Ele diz que o objetivo é chegar a mil indústrias. E consumir toda a metade da energia produzida em Itaipu que cabe ao Paraguai em 2035.
O Paraguai é um dos 13 países que reconhecem Taiwan, em vez da China, que pressiona fortemente os países a mudar de posição.
“O Paraguai tem uma relação histórica com Taiwan, que representa benefício direto ao governo de turno no valor de US$ 50 a 100 milhões anuais, com disponibilidade muito flexível para os governantes”, descreve o analista Roberto Codás, da consultoria Desa, de Assunção.
Segundo ele, os Estados Unidos deixam claro para o governo paraguaio que a continuidade dessa relação diplomática entre Paraguai e Taiwan é de interesse americano. O que é curioso, porque os próprios Estados Unidos trocaram Taiwan pela China em 1979.
“Agora, a pressão por uma relação mais ampla com a China é muito maior, porque o Paraguai importa da China continental quase tudo o que consome internamente em equipamentos, maquinário, fertilizantes, etc.”, analisa Codás. Os exportadores paraguaios de soja, carne e açúcar também pressionam pela mudança, para poderem exportar diretamente para o mercado chinês, o que só fazem hoje por meio de intermediários.
A oposição defende uma aproximação gradual com Pequim, e o presidente eleito sempre disse que não faria isso. Entretanto, o analista político Enrique Vargas Peña, do jornal ABC Color, de Assunção, considera que isso poderia ser objeto de negociação entre o presidente do Partido Colorado, Horacio Cartes, e o governo americano.
Cartes foi submetido em janeiro a sanções americanas, sob acusação de contrabando, associação criminosa e apoio ao terrorismo. “Ele está em posição de negociar com os EUA o tema de Taiwan”, avalia Vargas: “Parem de me aborrecer, se não reconheço a China.”

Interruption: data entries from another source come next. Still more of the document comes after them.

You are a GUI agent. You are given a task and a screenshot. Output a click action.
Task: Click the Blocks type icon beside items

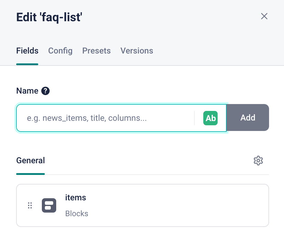click(x=49, y=205)
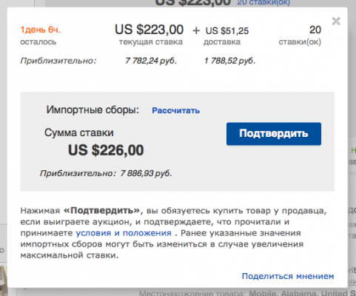
Task: Click the Поделиться мнением link
Action: click(288, 276)
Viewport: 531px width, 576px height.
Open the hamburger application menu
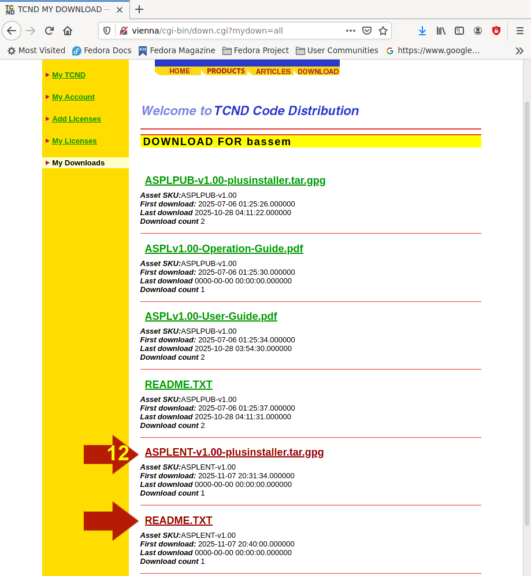click(519, 31)
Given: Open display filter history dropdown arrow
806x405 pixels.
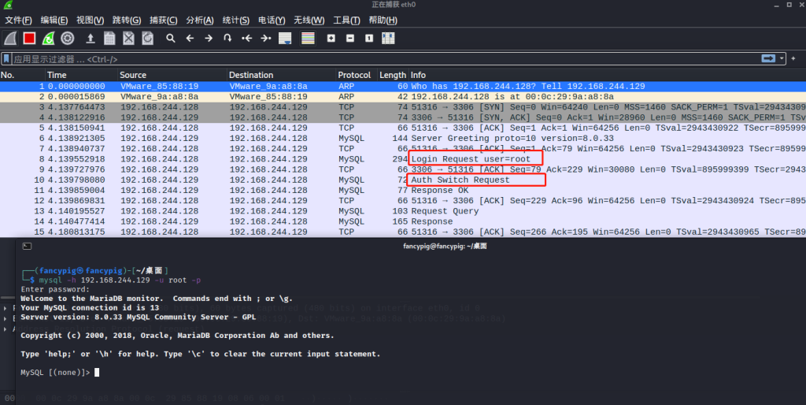Looking at the screenshot, I should coord(782,59).
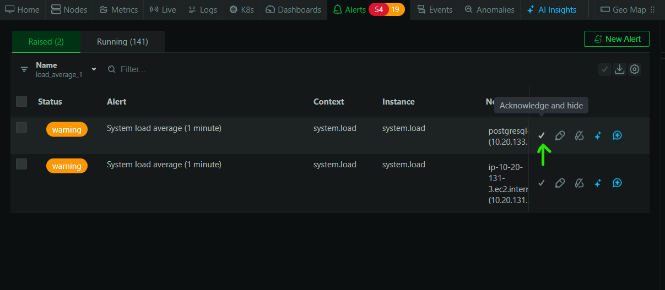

O jornalista considera Cartes “o grande vencedor” dessas eleições. Ele fez campanha contra o ensino de questões de gênero nas escolas e as ameaças ao setor agropecuário, vindas da Europa.
No dia 7 de março, o Parlamento holandês aprovou moção em favor do bloqueio do acordo comercial entre a União Europeia e o Mercosul.
O principal motivo apresentado é o que chamou de “concorrência desleal” com os produtores de gado holandeses por causa das práticas supostamente adotadas pelos países do Mercosul, que causariam sofrimento aos animais e não são permitidas pela lei na Holanda. “Isso causou horror no Paraguai”, afirma o jornalista.
“A Concertação abraçou essas pautas”, acrescentou ele, referindo-se à frente de esquerda. Isso não a ajudou.